In this assigment, the NOAA storm data on weather events are expored. The data provides the infromation on different weather events such as hail, thunder, drought and others acrross the United States. In this analysis, some of the harmful weather events are identified based on number of injuries and fatalities. Also the property loss and crop loss due to these weather events are analyses.

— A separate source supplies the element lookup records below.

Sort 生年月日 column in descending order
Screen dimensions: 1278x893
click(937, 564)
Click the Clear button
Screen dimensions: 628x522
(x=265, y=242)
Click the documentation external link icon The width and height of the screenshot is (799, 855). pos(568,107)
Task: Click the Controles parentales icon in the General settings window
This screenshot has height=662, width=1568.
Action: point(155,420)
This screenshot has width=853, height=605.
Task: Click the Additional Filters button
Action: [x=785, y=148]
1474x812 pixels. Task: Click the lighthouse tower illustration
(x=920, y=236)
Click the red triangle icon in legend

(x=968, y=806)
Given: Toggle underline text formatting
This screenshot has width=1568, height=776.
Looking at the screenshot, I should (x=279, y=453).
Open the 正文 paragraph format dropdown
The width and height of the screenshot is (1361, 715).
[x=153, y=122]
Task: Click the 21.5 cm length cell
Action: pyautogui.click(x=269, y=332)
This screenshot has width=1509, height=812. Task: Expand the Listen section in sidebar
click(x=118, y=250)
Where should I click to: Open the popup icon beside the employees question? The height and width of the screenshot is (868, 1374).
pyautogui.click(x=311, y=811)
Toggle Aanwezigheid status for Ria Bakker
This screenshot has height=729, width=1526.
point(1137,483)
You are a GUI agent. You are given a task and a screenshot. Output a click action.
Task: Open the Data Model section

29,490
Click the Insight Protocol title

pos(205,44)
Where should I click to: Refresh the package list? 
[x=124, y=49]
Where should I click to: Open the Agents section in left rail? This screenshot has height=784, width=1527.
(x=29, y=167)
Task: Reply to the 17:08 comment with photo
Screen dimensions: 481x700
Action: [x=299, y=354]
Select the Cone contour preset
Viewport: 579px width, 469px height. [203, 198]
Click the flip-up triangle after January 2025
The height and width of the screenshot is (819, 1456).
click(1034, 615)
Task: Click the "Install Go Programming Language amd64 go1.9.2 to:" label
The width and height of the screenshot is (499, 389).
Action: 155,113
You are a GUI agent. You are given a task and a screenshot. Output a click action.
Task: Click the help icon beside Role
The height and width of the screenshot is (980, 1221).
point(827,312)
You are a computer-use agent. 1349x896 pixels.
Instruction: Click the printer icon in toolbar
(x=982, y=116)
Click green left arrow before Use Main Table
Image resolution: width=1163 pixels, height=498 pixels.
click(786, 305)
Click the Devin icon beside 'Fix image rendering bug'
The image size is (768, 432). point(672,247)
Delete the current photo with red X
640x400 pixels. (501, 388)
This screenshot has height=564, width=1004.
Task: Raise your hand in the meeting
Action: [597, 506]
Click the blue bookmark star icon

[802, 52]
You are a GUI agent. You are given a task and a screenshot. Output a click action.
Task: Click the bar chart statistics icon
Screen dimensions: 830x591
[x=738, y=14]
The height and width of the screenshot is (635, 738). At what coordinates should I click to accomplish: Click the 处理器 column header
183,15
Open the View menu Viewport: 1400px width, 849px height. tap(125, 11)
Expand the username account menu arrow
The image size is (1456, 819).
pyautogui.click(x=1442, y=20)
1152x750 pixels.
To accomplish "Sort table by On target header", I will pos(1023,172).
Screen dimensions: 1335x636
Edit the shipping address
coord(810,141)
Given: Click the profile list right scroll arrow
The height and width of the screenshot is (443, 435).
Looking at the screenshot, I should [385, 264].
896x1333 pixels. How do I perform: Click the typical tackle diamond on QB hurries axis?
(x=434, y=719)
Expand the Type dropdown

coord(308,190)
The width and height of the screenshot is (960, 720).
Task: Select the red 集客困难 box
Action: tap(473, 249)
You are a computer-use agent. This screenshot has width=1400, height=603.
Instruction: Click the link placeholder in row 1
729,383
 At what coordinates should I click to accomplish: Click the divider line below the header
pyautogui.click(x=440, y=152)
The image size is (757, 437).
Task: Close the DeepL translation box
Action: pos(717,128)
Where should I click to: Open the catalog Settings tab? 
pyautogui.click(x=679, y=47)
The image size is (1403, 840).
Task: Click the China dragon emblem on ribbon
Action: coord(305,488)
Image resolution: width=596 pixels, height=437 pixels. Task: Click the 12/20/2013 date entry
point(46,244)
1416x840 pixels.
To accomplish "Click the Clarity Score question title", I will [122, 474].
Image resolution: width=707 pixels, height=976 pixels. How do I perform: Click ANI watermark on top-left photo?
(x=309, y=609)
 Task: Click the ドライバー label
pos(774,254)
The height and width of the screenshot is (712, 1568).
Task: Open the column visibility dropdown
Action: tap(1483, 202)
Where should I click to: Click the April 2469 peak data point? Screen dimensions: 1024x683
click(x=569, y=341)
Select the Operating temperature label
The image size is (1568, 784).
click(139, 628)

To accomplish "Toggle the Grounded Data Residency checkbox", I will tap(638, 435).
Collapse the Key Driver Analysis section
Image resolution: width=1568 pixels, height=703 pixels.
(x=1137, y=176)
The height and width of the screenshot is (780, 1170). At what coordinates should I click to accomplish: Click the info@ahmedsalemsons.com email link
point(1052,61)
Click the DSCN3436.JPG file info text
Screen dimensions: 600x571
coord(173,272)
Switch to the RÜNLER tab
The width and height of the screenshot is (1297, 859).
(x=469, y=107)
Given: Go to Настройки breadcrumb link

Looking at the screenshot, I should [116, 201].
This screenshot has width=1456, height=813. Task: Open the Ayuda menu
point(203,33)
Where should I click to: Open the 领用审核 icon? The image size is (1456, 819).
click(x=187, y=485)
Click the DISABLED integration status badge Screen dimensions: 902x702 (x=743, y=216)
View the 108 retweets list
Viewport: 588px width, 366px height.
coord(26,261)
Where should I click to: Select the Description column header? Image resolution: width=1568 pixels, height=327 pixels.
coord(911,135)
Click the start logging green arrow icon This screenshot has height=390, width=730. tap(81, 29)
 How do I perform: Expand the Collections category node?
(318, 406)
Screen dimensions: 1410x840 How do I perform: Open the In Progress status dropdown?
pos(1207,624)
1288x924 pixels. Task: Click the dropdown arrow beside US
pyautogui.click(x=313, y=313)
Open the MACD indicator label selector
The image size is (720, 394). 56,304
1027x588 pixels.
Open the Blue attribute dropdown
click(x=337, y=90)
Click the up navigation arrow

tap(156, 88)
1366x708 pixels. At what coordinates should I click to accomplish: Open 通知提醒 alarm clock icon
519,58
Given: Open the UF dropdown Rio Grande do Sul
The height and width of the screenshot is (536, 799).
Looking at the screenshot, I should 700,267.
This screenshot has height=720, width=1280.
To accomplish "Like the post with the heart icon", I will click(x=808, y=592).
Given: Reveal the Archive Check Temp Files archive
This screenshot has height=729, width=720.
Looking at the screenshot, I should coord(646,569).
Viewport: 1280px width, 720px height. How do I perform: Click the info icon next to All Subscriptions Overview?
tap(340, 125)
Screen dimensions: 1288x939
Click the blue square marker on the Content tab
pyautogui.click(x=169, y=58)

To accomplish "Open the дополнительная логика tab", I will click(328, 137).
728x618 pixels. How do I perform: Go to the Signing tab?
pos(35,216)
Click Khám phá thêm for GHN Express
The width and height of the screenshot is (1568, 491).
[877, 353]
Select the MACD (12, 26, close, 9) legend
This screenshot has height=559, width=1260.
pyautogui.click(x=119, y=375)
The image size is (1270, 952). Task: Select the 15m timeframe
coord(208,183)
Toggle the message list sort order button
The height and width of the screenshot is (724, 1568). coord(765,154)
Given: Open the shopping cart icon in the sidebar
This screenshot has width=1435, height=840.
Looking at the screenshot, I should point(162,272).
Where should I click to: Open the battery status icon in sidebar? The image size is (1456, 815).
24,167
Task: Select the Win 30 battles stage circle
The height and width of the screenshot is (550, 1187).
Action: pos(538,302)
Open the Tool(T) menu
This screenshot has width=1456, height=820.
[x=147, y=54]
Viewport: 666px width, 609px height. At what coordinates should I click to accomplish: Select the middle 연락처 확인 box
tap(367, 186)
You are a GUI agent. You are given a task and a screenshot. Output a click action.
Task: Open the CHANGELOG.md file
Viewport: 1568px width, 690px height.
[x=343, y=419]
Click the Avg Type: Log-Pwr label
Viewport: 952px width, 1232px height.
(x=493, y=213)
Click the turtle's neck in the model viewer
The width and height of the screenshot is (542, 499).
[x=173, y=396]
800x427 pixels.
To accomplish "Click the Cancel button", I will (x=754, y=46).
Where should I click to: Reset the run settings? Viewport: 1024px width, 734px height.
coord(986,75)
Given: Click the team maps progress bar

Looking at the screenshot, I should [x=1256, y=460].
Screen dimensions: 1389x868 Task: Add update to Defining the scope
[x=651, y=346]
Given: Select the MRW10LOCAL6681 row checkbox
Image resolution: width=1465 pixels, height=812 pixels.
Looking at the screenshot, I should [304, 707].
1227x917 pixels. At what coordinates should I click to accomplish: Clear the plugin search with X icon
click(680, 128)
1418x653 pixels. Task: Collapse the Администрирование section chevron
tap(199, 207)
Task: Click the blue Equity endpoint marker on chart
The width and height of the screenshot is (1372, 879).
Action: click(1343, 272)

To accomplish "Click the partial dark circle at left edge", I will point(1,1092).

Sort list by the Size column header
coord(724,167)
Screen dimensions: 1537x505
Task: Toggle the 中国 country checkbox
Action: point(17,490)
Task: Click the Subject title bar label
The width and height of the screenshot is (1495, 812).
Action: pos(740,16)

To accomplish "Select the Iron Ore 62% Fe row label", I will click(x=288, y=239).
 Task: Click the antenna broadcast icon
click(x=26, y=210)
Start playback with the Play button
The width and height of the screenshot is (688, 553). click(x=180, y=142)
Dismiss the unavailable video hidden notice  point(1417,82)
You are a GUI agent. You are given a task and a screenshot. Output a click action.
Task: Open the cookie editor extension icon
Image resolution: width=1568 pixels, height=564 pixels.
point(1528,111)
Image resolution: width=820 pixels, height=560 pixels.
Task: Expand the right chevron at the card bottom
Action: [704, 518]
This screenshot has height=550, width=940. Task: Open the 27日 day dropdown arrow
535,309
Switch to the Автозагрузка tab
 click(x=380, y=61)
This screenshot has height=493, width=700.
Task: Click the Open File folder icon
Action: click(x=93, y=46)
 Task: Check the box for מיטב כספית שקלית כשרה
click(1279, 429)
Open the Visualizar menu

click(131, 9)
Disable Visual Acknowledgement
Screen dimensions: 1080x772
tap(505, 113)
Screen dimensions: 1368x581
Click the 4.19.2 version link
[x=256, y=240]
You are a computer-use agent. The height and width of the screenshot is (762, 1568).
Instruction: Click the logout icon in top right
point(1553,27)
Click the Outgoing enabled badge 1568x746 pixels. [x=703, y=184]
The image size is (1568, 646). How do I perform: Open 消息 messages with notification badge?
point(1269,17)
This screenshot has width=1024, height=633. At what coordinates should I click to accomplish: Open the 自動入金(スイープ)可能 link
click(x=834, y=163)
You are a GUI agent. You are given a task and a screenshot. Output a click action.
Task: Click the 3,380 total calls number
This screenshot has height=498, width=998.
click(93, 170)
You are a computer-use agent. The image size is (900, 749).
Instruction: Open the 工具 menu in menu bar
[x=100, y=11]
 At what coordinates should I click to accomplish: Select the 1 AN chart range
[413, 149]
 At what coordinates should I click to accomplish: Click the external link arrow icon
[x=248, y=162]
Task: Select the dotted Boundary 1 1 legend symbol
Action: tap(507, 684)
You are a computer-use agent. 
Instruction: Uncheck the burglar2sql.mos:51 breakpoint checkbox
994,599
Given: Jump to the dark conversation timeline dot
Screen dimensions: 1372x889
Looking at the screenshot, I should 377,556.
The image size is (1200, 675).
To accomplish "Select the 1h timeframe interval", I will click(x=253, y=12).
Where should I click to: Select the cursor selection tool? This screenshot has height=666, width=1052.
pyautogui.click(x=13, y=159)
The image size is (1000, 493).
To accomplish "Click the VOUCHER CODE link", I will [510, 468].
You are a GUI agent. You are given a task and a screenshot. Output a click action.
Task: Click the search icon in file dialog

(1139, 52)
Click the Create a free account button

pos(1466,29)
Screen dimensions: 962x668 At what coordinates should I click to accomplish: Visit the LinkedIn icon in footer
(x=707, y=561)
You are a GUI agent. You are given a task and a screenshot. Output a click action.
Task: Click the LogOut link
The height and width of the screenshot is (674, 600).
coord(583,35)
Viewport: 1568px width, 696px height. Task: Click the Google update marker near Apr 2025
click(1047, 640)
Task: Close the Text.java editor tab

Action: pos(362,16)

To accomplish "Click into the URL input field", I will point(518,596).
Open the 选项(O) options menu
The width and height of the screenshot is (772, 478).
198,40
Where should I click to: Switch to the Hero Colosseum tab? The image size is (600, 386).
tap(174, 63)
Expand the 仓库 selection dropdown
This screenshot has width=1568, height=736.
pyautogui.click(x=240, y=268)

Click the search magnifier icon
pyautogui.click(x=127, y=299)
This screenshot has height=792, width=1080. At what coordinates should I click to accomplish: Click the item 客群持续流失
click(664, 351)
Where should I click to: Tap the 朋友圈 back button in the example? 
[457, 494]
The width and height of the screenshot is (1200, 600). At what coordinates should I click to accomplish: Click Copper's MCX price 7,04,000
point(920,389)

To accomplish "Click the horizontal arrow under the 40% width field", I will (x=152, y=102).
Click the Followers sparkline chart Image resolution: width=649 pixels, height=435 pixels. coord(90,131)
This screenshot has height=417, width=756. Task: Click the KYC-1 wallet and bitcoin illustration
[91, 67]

Following libraries are loaded for data processing and plotting:
library(dplyr)
## Warning: package 'dplyr' was built under R version 3.6.2
##
## Attaching package: 'dplyr'
## The following objects are masked from 'package:stats':
##
## filter, lag
## The following objects are masked from 'package:base':
##
## intersect, setdiff, setequal, union
The data for analyses was obtained as comma-separated value file. It was downloded and stored in .csv format as follows:
if (!file.exists("data")){
dir.create("data")
}
file_url <- "https://d396qusza40orc.cloudfront.net/repdata%2Fdata%2FStormData.csv.bz2"
download.file(file_url, destfile ="./data/Dataset.csv")
The stored dataset is read as follows. The structure of the file is as follows:
Weather <- read.csv("./data/Dataset.csv")
str(Weather)
## 'data.frame': 902297 obs. of 37 variables:
## $ STATE__ : num 1 1 1 1 1 1 1 1 1 1 ...
## $ BGN_DATE : Factor w/ 16335 levels "1/1/1966 0:00:00",..: 6523 6523 4242 11116 2224 2224 2260 383 3980 3980 ...
## $ BGN_TIME : Factor w/ 3608 levels "00:00:00 AM",..: 272 287 2705 1683 2584 3186 242 1683 3186 3186 ...
## $ TIME_ZONE : Factor w/ 22 levels "ADT","AKS","AST",..: 7 7 7 7 7 7 7 7 7 7 ...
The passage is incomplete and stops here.